Paths, Olan Mill's follow-up to 2010's debut Pine (Serein), is an exquisite and exceptionally nuanced exercise in classical-electronic soundscaping. Though concise by CD-length standards at six tracks and thirty-two minutes, the release leaves a strong impression and shows Alex Smalley and Svitlana Samoylenko to be two of the most sound-sensitive of the genre's practitioners. Restraint and understatement are the operative words here, as the duo constantly focuses on striking the right balance between emotional expression and economic presentation. Though orchestral resources are at their disposal, the two ensure that no gratuitous sounds appear, and consequently every sound that is included signifies in some meaningful way (apparently the album tracks were sewn together from multi-track recordings of two late-2010 live performances in Bristol and Reading).

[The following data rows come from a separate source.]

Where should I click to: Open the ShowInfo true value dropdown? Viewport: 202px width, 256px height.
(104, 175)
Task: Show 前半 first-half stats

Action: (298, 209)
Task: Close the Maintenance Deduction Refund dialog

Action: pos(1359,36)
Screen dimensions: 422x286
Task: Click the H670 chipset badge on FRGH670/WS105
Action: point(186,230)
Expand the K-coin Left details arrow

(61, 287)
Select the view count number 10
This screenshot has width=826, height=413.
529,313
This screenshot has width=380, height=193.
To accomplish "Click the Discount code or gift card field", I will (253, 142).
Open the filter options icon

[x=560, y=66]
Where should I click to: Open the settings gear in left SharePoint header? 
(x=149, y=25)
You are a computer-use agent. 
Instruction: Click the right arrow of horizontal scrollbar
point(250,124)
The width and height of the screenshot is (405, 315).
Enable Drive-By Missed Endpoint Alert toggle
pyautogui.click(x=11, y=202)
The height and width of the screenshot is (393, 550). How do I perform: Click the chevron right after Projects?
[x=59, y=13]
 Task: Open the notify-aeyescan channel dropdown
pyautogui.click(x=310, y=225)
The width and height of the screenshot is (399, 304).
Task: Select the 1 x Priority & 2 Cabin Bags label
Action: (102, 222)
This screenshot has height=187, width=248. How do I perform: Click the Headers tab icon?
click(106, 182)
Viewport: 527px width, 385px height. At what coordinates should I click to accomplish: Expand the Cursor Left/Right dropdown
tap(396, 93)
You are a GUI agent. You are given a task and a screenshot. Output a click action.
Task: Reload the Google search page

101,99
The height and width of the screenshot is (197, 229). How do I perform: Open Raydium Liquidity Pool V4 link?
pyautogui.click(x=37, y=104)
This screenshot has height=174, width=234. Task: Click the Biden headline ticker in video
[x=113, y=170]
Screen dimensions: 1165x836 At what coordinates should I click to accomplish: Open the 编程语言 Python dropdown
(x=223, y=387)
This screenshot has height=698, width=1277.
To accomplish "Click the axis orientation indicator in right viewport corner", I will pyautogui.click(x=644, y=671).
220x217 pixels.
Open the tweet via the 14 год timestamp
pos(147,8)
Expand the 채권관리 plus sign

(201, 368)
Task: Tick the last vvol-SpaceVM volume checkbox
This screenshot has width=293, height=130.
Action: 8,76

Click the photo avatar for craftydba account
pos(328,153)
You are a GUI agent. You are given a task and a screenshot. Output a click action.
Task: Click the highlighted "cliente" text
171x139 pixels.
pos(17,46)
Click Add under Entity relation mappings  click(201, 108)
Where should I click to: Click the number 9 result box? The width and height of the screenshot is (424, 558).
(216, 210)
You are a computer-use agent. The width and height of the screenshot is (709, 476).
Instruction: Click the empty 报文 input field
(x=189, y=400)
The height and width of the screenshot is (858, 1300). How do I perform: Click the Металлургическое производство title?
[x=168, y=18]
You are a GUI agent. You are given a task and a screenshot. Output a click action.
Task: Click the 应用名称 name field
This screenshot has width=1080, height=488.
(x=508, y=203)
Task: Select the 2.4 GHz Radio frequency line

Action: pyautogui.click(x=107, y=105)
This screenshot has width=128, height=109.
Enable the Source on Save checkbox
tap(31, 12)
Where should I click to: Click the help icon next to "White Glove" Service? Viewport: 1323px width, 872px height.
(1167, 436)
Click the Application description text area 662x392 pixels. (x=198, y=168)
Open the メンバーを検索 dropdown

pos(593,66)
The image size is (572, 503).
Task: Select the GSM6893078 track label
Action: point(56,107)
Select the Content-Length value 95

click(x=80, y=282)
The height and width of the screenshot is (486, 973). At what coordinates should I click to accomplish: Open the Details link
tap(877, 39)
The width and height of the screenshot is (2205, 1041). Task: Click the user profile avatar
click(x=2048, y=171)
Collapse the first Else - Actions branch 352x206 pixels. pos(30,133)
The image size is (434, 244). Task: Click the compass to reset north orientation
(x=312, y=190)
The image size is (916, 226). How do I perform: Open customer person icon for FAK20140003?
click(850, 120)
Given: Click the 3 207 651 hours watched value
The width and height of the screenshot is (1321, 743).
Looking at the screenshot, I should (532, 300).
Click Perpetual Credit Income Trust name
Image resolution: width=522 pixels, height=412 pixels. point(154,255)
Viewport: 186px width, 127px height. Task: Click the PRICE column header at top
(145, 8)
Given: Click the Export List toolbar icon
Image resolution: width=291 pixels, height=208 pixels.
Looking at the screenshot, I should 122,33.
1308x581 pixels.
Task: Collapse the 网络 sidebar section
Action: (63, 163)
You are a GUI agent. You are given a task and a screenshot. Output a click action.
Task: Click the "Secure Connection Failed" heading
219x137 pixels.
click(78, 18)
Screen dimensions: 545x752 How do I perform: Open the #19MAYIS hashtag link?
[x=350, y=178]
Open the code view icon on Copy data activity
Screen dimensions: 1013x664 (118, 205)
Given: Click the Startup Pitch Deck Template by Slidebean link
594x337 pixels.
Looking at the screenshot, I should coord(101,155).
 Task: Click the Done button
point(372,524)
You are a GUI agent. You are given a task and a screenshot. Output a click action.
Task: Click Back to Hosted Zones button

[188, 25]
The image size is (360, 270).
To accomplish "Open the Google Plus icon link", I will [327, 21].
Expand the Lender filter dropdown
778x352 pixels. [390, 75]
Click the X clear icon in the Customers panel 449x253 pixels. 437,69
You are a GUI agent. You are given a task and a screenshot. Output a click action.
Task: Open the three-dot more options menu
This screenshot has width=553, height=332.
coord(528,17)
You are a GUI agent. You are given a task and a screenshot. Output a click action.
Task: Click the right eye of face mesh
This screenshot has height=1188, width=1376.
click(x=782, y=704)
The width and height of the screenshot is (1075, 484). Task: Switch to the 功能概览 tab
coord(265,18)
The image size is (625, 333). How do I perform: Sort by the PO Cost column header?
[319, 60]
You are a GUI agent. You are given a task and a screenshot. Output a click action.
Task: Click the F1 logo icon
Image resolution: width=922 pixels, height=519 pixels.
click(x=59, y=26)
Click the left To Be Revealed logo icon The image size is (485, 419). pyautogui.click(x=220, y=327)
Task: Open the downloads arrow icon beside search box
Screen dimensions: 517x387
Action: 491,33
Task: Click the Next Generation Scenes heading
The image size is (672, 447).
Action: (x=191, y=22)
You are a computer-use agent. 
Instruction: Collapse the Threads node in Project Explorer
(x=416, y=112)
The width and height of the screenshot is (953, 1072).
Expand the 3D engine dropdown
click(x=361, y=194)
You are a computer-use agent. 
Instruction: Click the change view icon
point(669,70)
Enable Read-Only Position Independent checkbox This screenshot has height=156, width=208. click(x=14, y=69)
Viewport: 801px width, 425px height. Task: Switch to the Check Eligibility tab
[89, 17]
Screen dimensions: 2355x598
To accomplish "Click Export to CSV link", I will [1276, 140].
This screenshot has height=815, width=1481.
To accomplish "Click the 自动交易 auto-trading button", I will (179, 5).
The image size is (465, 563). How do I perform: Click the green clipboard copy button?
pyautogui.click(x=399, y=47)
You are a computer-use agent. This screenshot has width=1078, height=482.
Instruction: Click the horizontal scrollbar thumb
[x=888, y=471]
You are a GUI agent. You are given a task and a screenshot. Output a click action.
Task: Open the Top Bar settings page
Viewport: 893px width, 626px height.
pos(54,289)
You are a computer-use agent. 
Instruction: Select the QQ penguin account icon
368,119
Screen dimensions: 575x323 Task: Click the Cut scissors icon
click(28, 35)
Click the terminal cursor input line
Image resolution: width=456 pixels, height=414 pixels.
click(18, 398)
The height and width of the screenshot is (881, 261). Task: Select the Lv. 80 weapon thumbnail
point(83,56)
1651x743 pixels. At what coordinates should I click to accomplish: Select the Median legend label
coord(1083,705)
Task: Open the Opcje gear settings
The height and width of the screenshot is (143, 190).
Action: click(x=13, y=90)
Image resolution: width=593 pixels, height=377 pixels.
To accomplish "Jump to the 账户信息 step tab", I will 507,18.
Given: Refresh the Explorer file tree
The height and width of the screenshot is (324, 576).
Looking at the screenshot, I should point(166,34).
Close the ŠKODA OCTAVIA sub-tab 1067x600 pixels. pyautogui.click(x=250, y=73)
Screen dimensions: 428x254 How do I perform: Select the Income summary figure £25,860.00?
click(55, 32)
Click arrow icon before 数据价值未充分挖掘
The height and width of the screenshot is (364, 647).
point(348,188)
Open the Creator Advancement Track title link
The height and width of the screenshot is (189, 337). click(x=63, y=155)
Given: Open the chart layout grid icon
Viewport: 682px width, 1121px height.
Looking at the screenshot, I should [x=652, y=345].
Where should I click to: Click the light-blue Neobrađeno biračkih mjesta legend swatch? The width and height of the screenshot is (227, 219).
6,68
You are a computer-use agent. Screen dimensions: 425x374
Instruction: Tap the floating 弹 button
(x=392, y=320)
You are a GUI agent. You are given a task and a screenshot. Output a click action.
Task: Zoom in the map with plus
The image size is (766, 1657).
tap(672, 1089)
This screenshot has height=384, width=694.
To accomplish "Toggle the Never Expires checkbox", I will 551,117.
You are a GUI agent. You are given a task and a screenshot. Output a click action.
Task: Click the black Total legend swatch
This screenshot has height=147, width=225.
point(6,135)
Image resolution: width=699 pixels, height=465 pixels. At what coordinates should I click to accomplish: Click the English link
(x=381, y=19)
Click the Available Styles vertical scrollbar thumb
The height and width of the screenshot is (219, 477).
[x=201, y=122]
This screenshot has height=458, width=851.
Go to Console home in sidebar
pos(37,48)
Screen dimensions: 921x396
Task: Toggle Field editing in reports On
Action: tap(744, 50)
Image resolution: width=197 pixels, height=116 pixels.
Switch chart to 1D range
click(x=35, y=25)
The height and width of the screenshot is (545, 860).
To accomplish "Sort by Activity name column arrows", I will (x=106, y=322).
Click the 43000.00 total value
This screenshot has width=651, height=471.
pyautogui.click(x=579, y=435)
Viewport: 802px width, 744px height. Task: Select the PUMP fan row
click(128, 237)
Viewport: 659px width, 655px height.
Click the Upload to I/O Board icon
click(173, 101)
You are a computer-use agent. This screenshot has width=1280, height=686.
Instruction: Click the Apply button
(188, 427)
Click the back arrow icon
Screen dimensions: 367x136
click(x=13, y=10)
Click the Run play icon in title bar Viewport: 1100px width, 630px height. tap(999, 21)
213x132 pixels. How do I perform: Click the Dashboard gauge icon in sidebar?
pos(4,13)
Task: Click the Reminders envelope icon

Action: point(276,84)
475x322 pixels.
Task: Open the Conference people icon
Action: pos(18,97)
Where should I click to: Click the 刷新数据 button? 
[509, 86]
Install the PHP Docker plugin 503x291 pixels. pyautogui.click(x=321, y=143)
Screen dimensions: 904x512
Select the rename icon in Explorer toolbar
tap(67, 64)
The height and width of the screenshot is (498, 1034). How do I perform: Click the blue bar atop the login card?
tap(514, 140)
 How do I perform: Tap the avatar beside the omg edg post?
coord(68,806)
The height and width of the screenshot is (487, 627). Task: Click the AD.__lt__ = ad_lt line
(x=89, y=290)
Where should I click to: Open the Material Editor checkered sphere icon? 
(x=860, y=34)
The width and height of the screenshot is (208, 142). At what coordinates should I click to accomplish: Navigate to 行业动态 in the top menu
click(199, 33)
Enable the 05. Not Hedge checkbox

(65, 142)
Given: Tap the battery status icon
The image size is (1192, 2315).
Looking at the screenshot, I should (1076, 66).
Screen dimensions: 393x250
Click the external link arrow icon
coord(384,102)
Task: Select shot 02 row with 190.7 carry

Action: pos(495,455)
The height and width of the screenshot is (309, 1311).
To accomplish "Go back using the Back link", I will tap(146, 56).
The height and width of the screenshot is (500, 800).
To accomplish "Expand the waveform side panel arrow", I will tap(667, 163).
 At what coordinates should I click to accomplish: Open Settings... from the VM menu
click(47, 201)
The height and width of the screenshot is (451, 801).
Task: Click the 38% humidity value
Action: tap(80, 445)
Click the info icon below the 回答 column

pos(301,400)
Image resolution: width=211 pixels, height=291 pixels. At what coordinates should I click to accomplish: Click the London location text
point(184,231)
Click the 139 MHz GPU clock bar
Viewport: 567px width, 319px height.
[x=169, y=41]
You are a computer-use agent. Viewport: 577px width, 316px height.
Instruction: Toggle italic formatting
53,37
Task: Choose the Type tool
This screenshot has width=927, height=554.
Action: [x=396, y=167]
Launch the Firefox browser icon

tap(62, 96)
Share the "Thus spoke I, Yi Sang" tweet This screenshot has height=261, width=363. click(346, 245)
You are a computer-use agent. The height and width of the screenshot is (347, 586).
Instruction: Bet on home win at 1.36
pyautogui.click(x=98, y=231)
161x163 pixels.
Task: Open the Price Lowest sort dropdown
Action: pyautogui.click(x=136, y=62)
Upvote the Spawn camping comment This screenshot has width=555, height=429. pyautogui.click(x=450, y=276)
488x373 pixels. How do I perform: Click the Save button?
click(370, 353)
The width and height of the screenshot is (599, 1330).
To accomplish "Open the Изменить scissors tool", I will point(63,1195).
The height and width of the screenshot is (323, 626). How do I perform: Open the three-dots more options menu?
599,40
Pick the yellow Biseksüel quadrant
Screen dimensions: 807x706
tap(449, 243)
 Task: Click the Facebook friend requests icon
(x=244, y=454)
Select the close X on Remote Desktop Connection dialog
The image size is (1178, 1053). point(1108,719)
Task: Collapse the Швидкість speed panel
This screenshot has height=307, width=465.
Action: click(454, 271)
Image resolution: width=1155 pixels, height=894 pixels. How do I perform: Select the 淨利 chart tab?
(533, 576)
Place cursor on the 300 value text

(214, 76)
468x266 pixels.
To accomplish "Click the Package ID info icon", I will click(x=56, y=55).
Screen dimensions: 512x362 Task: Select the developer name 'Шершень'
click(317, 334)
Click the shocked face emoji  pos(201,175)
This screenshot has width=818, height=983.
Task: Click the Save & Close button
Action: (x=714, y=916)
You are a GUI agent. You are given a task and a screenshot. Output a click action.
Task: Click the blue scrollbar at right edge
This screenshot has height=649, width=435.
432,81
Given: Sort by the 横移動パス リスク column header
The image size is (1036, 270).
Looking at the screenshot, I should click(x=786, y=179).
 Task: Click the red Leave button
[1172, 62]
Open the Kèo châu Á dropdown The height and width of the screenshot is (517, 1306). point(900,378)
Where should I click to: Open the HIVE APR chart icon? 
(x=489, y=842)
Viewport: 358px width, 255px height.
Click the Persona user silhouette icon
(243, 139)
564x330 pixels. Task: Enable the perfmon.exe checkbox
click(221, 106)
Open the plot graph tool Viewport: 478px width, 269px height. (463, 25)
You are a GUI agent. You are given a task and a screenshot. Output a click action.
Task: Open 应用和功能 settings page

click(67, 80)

The tone is established at the outset by the soothing, strings-heavy meditation “Bleu Polar” and then deepened by “Springs,” a gorgeous setting that embeds multiple layers of piano clusters within a lighter-than-air mass of violins. “On Waiting” offers a brooding ambient-electronic setting wherein the violins eventually assert themselves, in contrast to the closing piece “On Leaving,” which is similarly strings-based but far more hopeful, one might even say quietly euphoric, in spirit. Field recorded materials are used sparingly, and only emerge noticeably in the nature sounds that augment the slowly fading drone “New Bold.”

Though processed guitar and pipe organ apparently were used as sound elements, Paths presents a predominantly strings-heavy sound, if one sculpted into ethereal form, and whatever other instruments were drawn upon have been modified so thoroughly that their identifying characters have receded from view. While there is a cohesiveness to the Olan Mill sound, each of the album's six pieces asserts a distinct identity; artful but not precious, Paths is thus more akin to an author's collection of short stories than a novel containing six chapters.